SHOULD PATIENTS REDUCE FRUCTOSE INTAKE?
Increased dietary fructose has been associated with up to a 38 percent higher risk of kidney stones. 43 Increased fructose intake increases urinary calcium excretion in persons with magnesium deficiency, and fructose is the only dietary carbohydrate known to raise uric acid levels. Additionally, sugar-sweetened beverages and orange juice have been linked to gout. 44
HOW CAN URINE BE ALKALINIZED (HIGHER URINE PH)? [ corrected]
For prevention of calcium oxalate, cystine, and uric acid stones, urine should be alkalinized.45,46 Western diets are characteristically high in acid-producing foods, such as grains, dairy products, legumes, and meat. Alkalinizing urine involves eating a diet high in fruits and vegetables, taking supplemental or prescription citrate, or drinking alkaline mineral waters.1
HOW CAN URINE BE ACIDIFIED (LOWER URINE PH)? [ corrected]

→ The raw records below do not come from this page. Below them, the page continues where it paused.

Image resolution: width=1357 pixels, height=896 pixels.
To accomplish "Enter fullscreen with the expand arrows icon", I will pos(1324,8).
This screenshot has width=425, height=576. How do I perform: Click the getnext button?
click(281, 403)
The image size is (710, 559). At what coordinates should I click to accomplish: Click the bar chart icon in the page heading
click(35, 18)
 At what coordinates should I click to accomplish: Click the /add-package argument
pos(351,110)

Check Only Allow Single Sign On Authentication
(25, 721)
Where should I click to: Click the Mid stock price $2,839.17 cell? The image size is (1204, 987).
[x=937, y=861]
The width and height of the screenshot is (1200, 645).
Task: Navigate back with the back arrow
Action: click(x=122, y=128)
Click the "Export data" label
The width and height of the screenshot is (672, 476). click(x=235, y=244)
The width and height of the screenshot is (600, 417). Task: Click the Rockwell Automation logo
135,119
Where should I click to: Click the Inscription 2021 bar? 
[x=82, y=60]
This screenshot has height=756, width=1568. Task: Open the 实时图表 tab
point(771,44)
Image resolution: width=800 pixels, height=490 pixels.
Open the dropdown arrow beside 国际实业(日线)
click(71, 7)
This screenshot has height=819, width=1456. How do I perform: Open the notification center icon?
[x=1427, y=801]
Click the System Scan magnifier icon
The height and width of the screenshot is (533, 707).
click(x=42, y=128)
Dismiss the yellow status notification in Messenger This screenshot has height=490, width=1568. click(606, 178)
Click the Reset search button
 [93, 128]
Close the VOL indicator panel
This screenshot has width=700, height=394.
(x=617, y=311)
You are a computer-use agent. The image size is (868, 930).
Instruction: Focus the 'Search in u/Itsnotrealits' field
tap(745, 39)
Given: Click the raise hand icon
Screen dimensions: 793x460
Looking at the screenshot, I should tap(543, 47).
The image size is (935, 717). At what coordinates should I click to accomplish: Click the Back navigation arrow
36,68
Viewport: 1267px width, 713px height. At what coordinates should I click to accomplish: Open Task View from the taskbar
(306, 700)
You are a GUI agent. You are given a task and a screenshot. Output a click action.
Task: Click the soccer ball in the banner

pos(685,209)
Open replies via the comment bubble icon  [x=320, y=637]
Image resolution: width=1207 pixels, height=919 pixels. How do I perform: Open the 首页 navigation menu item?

For prevention of calcium phosphate and struvite stones, urine should be acidified.47 Cranberry juice or betaine can lower urine pH without the adverse effects associated with acid-producing foods. Although table salt (sodium chloride) also lowers urine pH, it can increase blood pressure, insulin excretion, and urine calcium excretion.
ARE ALTERNATIVE THERAPIES HELPFUL?
Acupuncture and chiropractic manipulation may ease stone passage in patients with nerve impingement. Herbs have been used in acute kidney stone treatment since antiquity, but many uncertainties surround their contemporary use (e.g., quality and safety, interactions with medications or anesthesia, lack of stone-specific effectiveness). However, phytonutrients in green tea, turmeric, and berries may reduce the risk of infection, parsley may promote diuresis, and the traditional herb Agropyron repens may help achieve flushing of the urinary tract.
Data Sources: PubMed searches were completed in Clinical Queries using the key terms kidney stone, nephrolithiasis, chronic kidney disease, pregnancy, children, cystinuria, calcium oxalate, struvite, calcium phosphate, uric acid, magnesium, potassium, citrate, phytate, alkalinizing, aciduria, and uroscopy. PubMed was also searched for specific authors using the key terms, Bushinsky, Coe, Curhan, Moe, and Evans. The search included meta-analyses, randomized controlled trials, clinical trials, and reviews. Google, Wikipedia, and UpToDate were also searched. Search date: April 17, 2011.